Intussusception Surveillance After Rotarix Introduction in Mexico

March 15, 2012 updated by: GlaxoSmithKline

Post-Authorization Safety Study (PASS) of Post-Marketing Surveillance for Intussusception Following Rotarix™ Introduction Into the Instituto Mexicano Del Seguro Social (IMSS) in Mexico

GSK Biologicals' rotavirus vaccine, Rotarix™ has been recommended for universal use targeting infants through the Expanded Program on Immunization (EPI) in Mexico. This protocol describes a Phase IV safety study in Mexico designed to further evaluate the safety profile of Rotarix™ with regard to intussusception (IS). The data generated by this study will be useful for public health officers and policy makers in confirming the safety profile of Rotarix™.

Study Overview

Status

Completed

Conditions

Intervention / Treatment

Detailed Description

Rationale for amendment 3:

The findings from the first year of the implementation of the active surveillance showed that most Lower Respiratory Tract-Related Post-Neonatal (LRTI) Mortality cases could not be included into the study, because most of the grieving parents refused to participate in the study. The European Medicines Agency Marketing Authorization Holders (EMEA MAH) also generated a substantial amount of additional clinical and post-marketing safety data throughout the world, which clearly indicated the absence of any safety signal when considering the LTRI-related fatalities. Therefore surveillance for LRTI mortality cases was removed from the study design. The number of sites was reduced from approximately 230 to about 60 to 90 in order to reflect the above mentioned change that reduced the need for so many sites. Additionally, passive surveillance for IS cases through the IMSS database was not feasible, due to restrictions of the IMSS internal policies and to the current limitations in the databases linkage and structure abilities.

Lastly, SAEs reporting procedures had to be adjusted according to the Council for International Organizations of Medical Sciences (CIOMS) Working Group V, 2001 publication such that there will be no expedited safety reporting for this study.

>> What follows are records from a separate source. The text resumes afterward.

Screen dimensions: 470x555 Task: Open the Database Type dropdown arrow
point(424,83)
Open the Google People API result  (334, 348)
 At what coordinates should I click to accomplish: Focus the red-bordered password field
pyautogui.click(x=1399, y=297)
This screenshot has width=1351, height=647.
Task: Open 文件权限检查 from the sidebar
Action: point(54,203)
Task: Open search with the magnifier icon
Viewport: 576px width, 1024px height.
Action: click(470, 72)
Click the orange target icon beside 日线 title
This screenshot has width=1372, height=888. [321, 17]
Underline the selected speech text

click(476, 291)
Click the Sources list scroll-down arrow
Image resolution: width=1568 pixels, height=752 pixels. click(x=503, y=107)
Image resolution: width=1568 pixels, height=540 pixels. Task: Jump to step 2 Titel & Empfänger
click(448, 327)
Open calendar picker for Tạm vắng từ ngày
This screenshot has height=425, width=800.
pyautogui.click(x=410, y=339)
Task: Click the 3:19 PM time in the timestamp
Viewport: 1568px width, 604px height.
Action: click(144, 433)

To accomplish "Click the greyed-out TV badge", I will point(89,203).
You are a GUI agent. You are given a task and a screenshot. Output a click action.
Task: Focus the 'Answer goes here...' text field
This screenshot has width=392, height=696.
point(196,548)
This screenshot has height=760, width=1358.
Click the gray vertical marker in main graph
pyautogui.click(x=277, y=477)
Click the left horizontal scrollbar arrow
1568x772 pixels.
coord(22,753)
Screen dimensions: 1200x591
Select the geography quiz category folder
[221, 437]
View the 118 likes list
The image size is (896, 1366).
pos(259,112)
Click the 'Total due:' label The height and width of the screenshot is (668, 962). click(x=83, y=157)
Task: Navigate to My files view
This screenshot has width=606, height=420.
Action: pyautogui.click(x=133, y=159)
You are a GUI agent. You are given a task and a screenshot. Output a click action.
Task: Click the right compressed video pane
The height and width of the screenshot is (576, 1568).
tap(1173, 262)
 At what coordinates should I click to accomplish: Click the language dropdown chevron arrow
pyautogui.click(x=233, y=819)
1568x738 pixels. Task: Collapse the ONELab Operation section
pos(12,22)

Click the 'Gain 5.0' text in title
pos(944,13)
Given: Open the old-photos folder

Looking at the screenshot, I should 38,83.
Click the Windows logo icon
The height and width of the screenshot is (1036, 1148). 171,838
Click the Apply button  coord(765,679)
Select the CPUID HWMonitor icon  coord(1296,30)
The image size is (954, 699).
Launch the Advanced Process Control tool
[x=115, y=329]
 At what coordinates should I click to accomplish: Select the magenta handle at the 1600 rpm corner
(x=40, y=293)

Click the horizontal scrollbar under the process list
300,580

Design This is a post marketing ,Phase IV, observational, prospective, self-controlled case series, vaccine safety study including: a) hospital-based surveillance to monitor for the occurrence of IS through active surveillance; b) a self-controlled case series (SCCS) design/analysis to assess the temporal association with Rotarix™ of the IS ascertained through active surveillance.

The aim of the active hospital-based surveillance system is to identify all definite IS cases in children younger than one year of age (children ineligible on day of first birthday) among IMSS members. Surveillance will be conducted in approximately 60 to 90 IMSS health facilities with pediatric surgery service.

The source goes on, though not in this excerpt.